Keir Starmer’s attack on aspiration is draining the life from Britain
The PM has turned a strong hand into a busted flush in his drive for growth, says Chris Blackhurst. It is clear that he lacks the vision and reformist zeal that leaders need to deliver true change

There are, believe it or not, some parallels between the political careers of Sirs Keir Starmer and Tony Blair.
Starmer, like his mentor, presides over a thumping majority. In theory, Starmer can also, like Blair, do pretty much as he pleases policy-wise – he should not be in any danger of being driven out of office, he’s sitting on enough support to carry him through and beyond the next general election. Except he can’t. Unlike Blair, he finds himself hamstrung at every turn, with the result that instead of riding high, he is dragged ever downwards.
Starmer spends an inordinate amount of time telling business chiefs why they matter and how much he respects them and wants them, then introduces measures that display total disregard for them and their needs. Similarly, he insists to his backbenchers and activists that he is red to his core but also makes it plain he isn’t happy with some of their wishes, that he also sides with the bosses.

The outcome is a premier who is damned if he does, damned if he doesn’t, inert, stuck, blinking into the headlights. Rachel Reeves is said to be planning a “mansion tax” in her forthcoming Budget. Even Reeves’s old boss at the Bank of England, the mild-mannered Lord Mervyn King, concluded today that this strategy is not “coherent”, adding that problems within the system cannot be solved by “just adding another wealth tax to it”.
Doubtless, given what has also been mooted, there will be additional similar steps, designed to tax the better-off, to make them shoulder, as she has said, their fair share of the burden.
Obviously, the wealthy are screaming and some are heading for countries where they feel more welcome, to the likes of Dubai, Italy and elsewhere. Meanwhile, the UK economy continues to lag in terms of productivity, unable to expand.
Yet, here’s the thing. Starmer and Reeves have been assuring anyone prepared to listen that their objective is to achieve “further and faster” economic growth. At the same time, they are alienating those very same folks who can help them in securing that goal. They are signalling how Britain stands for aspiration – all while killing aspiration. It does not make sense.

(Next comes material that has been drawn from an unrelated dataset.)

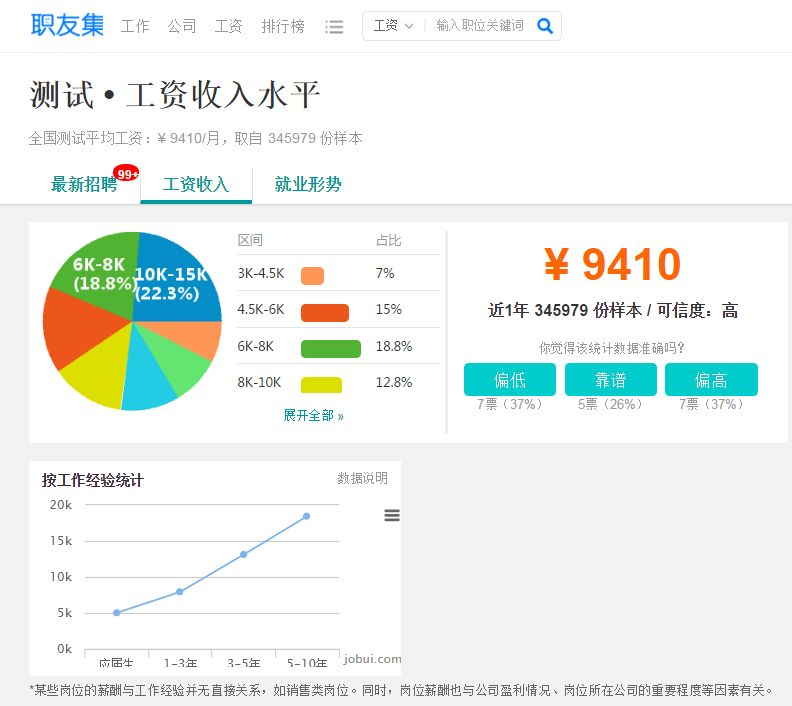This screenshot has height=706, width=792.
Task: Select the 工资收入 tab
Action: point(196,185)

Not only that, but those tax-raising reforms won’t make a blind bit of difference in plugging the yawning gap in the public finances. By and large they are gimmicks, small hits that together do not add up to very much and certainly not enough to fill that massive hole.
They sound good, though. Or rather, they do, if you’re from the left. This is where Starmer and Reeves find themselves – assuaging captains of industry, declaring Britain is “open for business”, charging across the globe on trade missions, saying they will do everything in their grasp to smooth the path for greater investment but then not actually doing what the people who make those investment decisions desire, what will persuade them to choose the UK over another nation. Worse, they implement policies that send an opposite message.
It is bizarre and shaming. Starmer is leader, but he is not leading. He is hamstrung, lacking the charisma and strength of character to do anything meaningful, without a strong ideological and support base to carry him.
That is what Blair had. Sadly, I am old enough to remember the day when Alastair Campbell came backstage at the 1994 Labour Party conference to the press briefing room and explain what the new leader, Tony Blair, meant by the reference in his speech to reforming Clause IV, the section of the party’s constitution that committed it to common ownership of the means of production, distribution, and exchange. He wasn’t going to just recast the long-held commitment to common ownership, Campbell told us; he was intending to scrap it, signalling a shift away from nationalisation and towards a more centrist, market-friendly platform.
At a stroke, Blair was abolishing a socialist tenet of old Labour. This would be a different party. New Labour.
There were gasps of astonishment when the reality sank in. It was bold and revolutionary. But Blair did it, bringing with him the left, winning over business and much of the right as well, and headed towards a galvanising electoral landslide, paving the way for numerous polices, many of them anchored in the centre and with an eye on pleasing the country’s commercial managers and wealth creators. Remember when Labour declared its love for the “filthy rich”? That was with Blair in charge.
Britain was crying out for change, and he was able to capitalise, as the right person at the right time. The same desire for change is with us again. Starmer is unable to deliver, and by not delivering only foments that dissatisfaction and desire for change. He is trapped in a slumping spiral of his own making.
Every day that goes by, his personal ratings sink lower. The voices against him become ever louder and with them, the votes ever less in his favour. His shout for growth has become a whisper. How long can this continue? There is a new sound and incredibly, it is one of knives being drawn.